Born in Japan, she started her acting career at age 14.
She landed her first acting role at age 15 as the character in the Fish Story.
She later made her film debut in the Shodou Girls at age 16, and the same director film "the house of rising sun" at age 18 both from public audition.

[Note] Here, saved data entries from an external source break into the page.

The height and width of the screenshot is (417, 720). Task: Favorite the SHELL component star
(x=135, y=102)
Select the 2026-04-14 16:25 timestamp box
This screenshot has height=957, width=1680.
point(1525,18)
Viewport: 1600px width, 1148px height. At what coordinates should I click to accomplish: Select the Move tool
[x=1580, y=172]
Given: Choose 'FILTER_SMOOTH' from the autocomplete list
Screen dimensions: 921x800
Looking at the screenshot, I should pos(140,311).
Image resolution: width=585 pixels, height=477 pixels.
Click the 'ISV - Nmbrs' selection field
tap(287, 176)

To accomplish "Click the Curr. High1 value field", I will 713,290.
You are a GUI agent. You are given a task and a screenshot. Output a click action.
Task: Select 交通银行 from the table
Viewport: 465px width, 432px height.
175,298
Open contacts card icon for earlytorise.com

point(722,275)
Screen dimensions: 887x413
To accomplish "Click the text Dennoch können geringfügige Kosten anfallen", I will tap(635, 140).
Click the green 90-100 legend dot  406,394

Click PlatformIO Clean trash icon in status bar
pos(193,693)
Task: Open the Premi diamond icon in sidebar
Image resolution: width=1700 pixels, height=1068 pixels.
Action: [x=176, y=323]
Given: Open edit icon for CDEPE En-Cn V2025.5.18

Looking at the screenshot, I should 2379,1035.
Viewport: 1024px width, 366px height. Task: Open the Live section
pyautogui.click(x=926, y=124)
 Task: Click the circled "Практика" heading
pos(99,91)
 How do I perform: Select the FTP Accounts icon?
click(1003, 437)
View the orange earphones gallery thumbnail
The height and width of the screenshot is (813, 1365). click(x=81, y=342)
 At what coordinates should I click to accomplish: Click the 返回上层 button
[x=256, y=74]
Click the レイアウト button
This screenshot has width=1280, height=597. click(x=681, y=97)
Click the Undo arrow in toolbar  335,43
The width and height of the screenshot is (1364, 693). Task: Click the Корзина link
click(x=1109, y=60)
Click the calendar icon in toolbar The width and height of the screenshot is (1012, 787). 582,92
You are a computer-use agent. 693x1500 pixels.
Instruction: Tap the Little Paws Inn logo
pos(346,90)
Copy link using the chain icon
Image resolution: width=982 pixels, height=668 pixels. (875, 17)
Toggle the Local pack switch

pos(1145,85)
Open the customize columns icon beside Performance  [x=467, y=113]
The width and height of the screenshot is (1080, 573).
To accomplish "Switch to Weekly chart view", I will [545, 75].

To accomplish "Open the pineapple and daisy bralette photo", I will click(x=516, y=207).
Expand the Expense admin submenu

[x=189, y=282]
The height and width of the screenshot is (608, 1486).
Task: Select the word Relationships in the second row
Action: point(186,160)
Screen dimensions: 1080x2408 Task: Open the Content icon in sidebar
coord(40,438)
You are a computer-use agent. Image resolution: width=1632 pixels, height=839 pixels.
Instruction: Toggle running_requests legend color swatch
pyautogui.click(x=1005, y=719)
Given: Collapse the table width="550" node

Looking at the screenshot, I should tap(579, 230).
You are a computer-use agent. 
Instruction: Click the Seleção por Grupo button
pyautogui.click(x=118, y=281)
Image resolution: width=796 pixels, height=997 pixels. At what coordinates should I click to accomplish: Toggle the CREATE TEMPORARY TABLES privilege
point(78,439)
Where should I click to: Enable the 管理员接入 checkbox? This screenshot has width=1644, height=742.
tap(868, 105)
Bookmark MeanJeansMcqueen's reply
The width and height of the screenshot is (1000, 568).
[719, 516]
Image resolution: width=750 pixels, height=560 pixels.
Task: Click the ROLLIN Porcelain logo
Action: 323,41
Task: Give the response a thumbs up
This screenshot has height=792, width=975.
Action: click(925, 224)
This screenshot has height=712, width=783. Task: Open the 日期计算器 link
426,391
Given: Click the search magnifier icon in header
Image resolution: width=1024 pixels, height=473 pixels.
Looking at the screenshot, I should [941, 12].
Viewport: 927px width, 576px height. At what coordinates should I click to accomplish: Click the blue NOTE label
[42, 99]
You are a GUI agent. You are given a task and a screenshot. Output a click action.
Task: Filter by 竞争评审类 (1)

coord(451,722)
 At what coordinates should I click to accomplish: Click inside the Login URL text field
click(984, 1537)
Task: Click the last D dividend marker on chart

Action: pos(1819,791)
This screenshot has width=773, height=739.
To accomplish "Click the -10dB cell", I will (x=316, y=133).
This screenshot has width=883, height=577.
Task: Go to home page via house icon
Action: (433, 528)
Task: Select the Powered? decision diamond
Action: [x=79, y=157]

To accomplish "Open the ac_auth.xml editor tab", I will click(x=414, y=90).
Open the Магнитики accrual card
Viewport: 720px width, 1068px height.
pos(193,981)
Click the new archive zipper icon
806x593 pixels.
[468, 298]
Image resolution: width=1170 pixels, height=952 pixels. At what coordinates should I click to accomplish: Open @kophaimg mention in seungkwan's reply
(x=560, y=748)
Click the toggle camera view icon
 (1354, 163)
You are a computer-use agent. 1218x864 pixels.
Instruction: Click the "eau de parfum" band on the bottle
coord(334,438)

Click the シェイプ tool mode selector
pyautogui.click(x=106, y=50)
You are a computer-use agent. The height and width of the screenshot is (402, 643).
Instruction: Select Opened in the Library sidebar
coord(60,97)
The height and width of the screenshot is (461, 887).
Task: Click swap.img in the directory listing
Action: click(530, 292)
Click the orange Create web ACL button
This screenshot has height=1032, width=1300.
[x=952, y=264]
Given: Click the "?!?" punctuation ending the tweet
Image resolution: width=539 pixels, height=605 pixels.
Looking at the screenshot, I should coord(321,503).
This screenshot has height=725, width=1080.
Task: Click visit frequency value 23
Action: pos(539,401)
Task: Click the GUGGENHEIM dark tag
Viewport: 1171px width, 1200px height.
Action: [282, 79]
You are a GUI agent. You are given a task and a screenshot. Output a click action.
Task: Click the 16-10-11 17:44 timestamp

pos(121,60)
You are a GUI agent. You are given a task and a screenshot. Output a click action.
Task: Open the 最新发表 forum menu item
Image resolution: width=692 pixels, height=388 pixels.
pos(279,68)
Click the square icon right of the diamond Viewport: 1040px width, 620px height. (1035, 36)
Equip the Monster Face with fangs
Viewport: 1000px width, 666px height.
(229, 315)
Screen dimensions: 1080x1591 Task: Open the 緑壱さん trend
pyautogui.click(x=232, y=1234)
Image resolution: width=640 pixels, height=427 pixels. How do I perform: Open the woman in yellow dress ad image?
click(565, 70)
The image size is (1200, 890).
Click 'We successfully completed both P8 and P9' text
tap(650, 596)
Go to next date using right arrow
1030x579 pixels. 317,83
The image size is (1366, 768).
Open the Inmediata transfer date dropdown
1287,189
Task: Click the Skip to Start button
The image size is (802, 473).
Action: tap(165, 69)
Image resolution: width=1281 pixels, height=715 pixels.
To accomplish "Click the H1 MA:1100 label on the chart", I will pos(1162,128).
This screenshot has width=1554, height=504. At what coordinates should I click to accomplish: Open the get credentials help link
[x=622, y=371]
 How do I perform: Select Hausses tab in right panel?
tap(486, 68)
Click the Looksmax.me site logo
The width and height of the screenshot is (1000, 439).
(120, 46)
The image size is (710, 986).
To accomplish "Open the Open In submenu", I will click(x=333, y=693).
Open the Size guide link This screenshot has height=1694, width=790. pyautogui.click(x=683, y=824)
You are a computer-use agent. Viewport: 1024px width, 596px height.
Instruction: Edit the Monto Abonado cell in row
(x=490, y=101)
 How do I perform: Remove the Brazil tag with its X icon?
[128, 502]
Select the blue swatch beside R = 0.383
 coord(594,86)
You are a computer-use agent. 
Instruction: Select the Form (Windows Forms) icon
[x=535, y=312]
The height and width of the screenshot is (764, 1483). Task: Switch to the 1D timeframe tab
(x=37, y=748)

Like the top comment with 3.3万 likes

At the age of 21, she started taking photography named "iPhone Art", to express her inner self rather than acting roles and she took a break from acting career. In 2018, she signed to her first starring movie at the same time as her reopening of acting career. She then moved to the United States to pursue her acting career.

==Career==
=== Early acting roles (2006-) ===
Since early in her acting career at age 14, she has focused only on pursuing “profound” acting.

==Filmography==
===Film===

| Year | Title | Role | Notes | Ref. |
|---|---|---|---|---|
| 2009 | Fish Story |  |  | ^{[citation needed]} |
| 2009 | Boku no Hatsukoi wo Kimi ni Sasagu (I Give My First Love to You) |  |  | ^{[citation needed]} |
| 2010 | Shodō Girls: Blue Blue Sky (Calligraphy Girls) | Miki |  |  |
| 2011 | Imo Ten Girls × Imo Ten Boys |  |  |  |
| 2013 | Asahi no Ataru Ie (the House of a Rising Sun) | Sayaka | Released in 2013, additional screenings from 2014 |  |
| 2018 | Yume Miru Ningyō-tachi (Dreaming Dolls) | Lead role | Production scheduled to start in 2018 |  |

===Television series===

| Year | Title | Role | Network | Ref. |
|---|---|---|---|---|
| 2008 | Code Blue: Doctor Heli Kinkyū Kyūmei |  | Fuji TV | ^{[citation needed]} |
| 2009 | Gyōretsu no Dekiru Hōritsu Sōdanjo | Herself (guest) | NTV | ^{[citation needed]} |

===Stage===

| Year | Title | Role | Notes | Ref. |
|---|---|---|---|---|
| 2010 | Sakura no Ki no Shita de ~again~ | Yukihime | Heroine | ^{[citation needed]} |
| 2011 | Show Must Go On | Yuna |  | ^{[citation needed]} |
| 2011 | Gorgeous Time | Nagisa | Heroine |  |
| 2012 | Aoi Hoshi to, Watashi no Toilet. (The Blue Star and My Toilet) |  |  |  |

===Commercials===

| Year | Product / Company | Notes | Ref. |
|---|---|---|---|
| 2008 | Kamiike Driving School |  | ^{[citation needed]} |
| 2009 | Win Bird |  | ^{[citation needed]} |
| –2013 | Various catalog modeling | Print / promotional catalogs | ^{[citation needed]} |

===Radio dramas===

| Year | Title | Role | Station | Ref. |
|---|---|---|---|---|
| 2009 | S54 | Haruna | FM | ^{[citation needed]} |
| 2012 | Munapoke☆Heroes |  | FM | ^{[citation needed]} |

===Publications===

| Year | Title | Format | Ref. |
|---|---|---|---|
| 2014 | PORTRAIT ~Nihon no Joyū~ | Digital photobook | ^{[citation needed]} |
| 2014 | Kurokami Bishōjo | Digital photobook | ^{[citation needed]} |
| 2015 | Ayaka Daidō Official Blog (temporary) | Blog | ^{[citation needed]} |

===Campaigns===

| Year(s) | Campaign | Role / Notes | Ref. |
|---|---|---|---|
| 2010–2011 | Kōkō Yakyū Ōen Girls (High School Baseball Support Girls) | Campaign ambassador | ^{[citation needed]} |
| 2013 | Government Mascot "Shusse Daimyō Ieyasu-kun" | Navigator / campaign representative | ^{[citation needed]} |
| –2014 | Various photo sessions and public events | Model / Guest appearance | ^{[citation needed]} |

=== Promotional Movies ===

| Year | Title | Role | Notes |
|---|---|---|---|
| 2022–present | Official Promotional Movie (EN) | Herself | Shooting |

===Other activities===
She has also participated in a wide range of performances and public appearances, including:

- Independent and major films
- Television series and variety shows
- Stage productions
- Fashion catalogs and runway shows
- Radio programs and concerts
- Dance live performances and other entertainment events

== Personal life ==
According to her official profile, she is an INFP and has been diagnosed as a Highly Sensitive Person (HSP), which is reflected in the introspective and emotionally nuanced tone of her performances and visual work.